I have the opportunity to ask questions and discuss with my provider to my satisfaction:
● My suspected diagnosis or condition
● The nature, purpose, and potential benefit of the proposed care
● The inherent risks, complications, potential hazards, or side effects of the treatment or procedure
● The probability or likelihood, of success
● Reasonable available alternatives to the proposed treatment or procedure
● The possible consequences if treatment or advice is not followed and/or nothing is done.
I further acknowledge that no guarantees or assurances have been made to me concerning the results intended from the treatment.
I understand that a complementary and alternative medicine evaluation and treatment may include, but is not limited to: collecting specimens for laboratory evaluation, ordering diagnostic imaging, prescription of certain medications and nutritional supplements, IV therapy, bio-identical hormone replacement therapy, injections, counseling, dietary therapies or other alternative remedies.
I understand that the medical providers at DS Family Medical Group have been trained in a diverse range of diagnostic and treatment options. I understand that DS Family Medical Group is highly specialized and based upon evidence-based medicine, including functional medicine and holistic principles. As such, they may recommend different tests; may interpret standard tests differently; may propose different treatment, or may administer standard treatments differently than most conventional physicians as many perspectives exist in the medicine and in some cases there may be a disagreement among qualified medical experts. Care rendered may therefore be seen by some as outside standard of care or medically unnecessary. Diagnosis and treatment may include some services that are considered non-traditional, non-conventional or alternative medicine.
These services may not be recognized as standard medical practices and may be considered by insurance companies to be experimental or investigational. Along with training, the rationale for these differences is based on clinical experience and ongoing continuing education in evidence based functional and lifestyle medicine.

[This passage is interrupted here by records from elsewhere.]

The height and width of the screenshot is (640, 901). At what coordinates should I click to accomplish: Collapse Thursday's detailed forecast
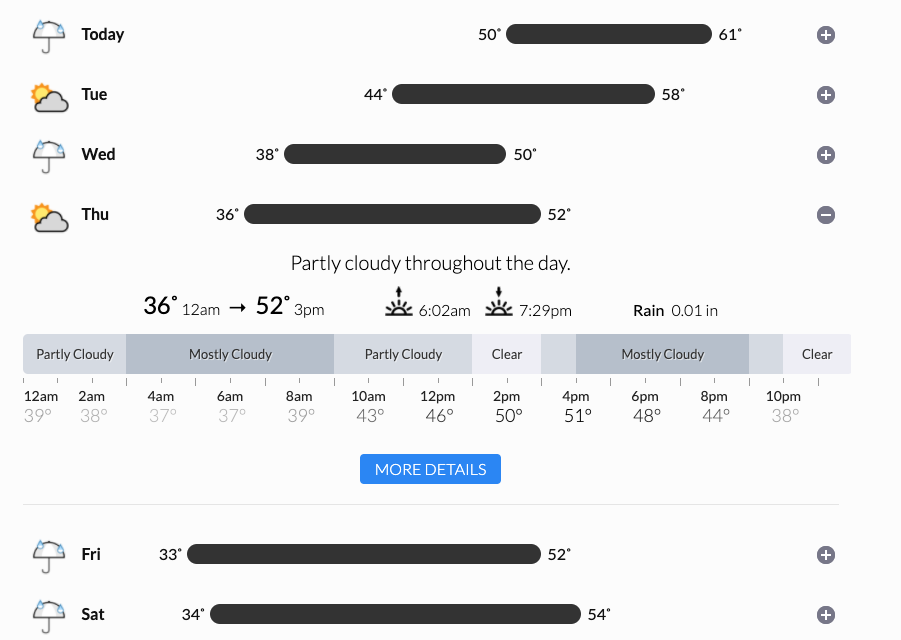(825, 214)
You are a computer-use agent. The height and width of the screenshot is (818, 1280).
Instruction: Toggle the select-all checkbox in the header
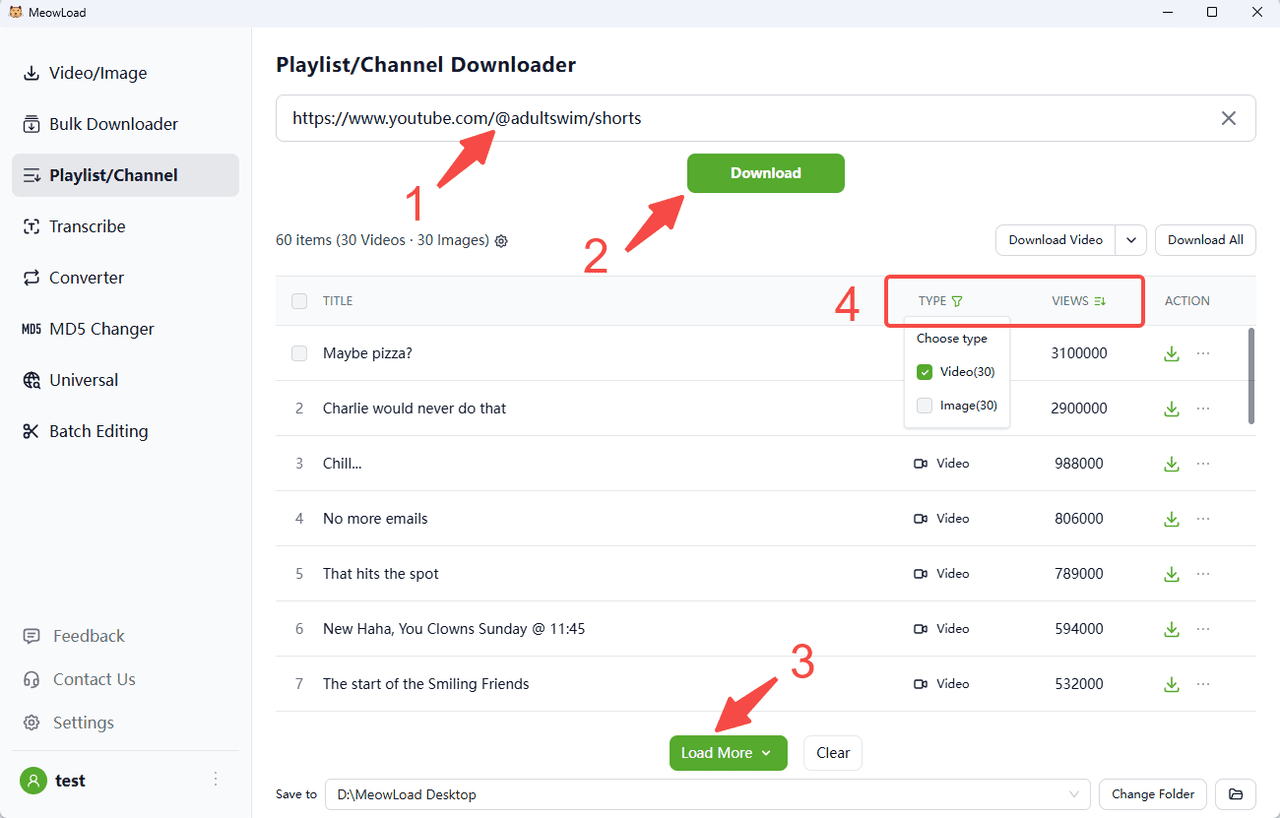click(x=299, y=301)
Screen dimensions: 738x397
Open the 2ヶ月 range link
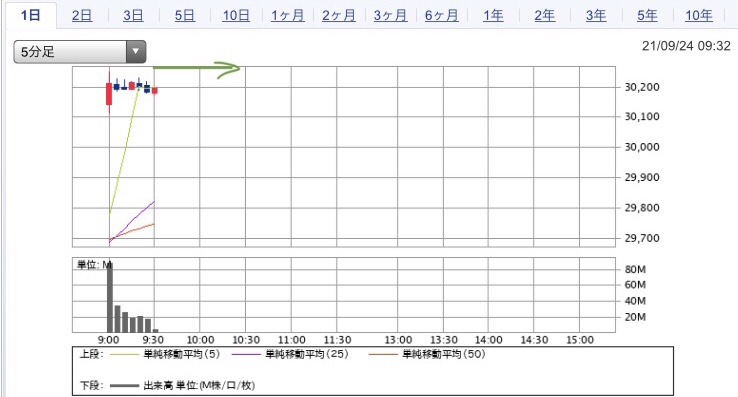(339, 16)
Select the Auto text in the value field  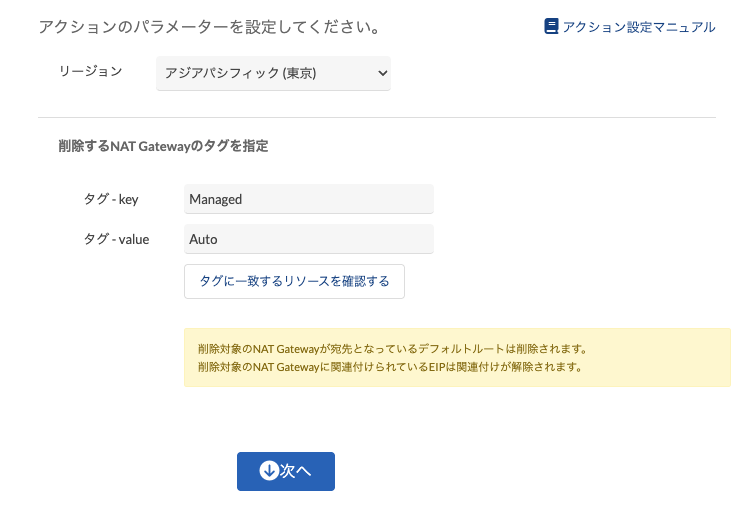203,239
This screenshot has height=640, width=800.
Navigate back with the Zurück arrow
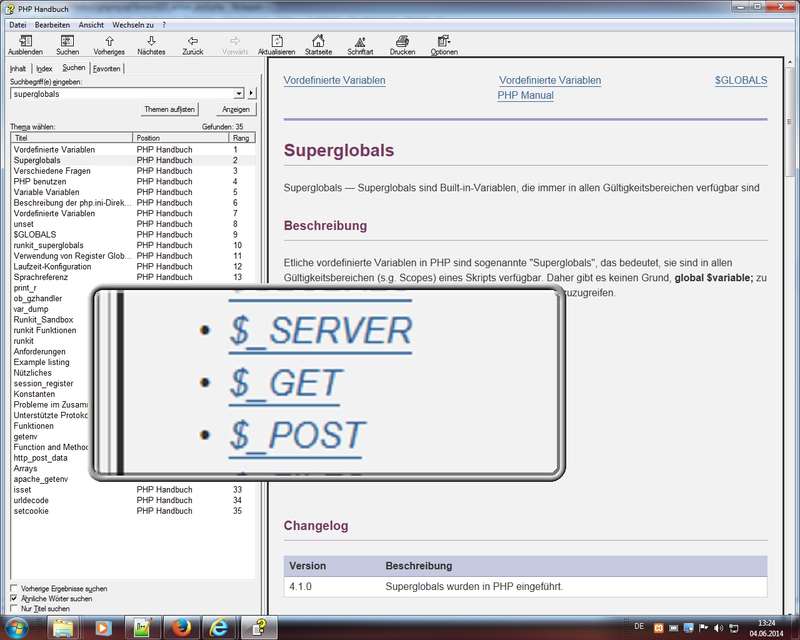[192, 42]
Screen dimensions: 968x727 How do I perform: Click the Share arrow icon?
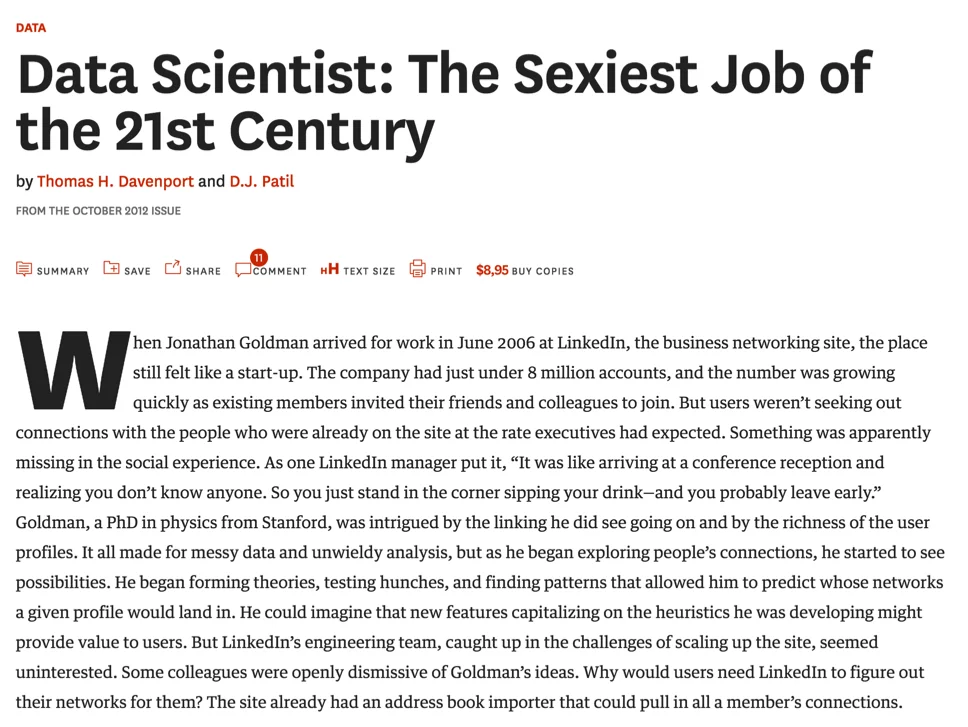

By signing this form, I acknowledge I have carefully read, or have had read to me, and understand the above consent. I give my permission and consent to care and authorize medical treatment by DS Family Medical Group and their staff, and I am fully aware of what I am signing. I intend this consent form to cover the entire course of treatment for my present condition and for any future condition(s) for which I seek treatment and I may ask my medical provider for a more detailed explanation.
There are certain inherent risks with medical care. The attending physician/provider will take every precaution to ensure that you are protected from any potentially hazardous situation.
You will never be forced to undergo any medical treatment that you do not wish to undergo.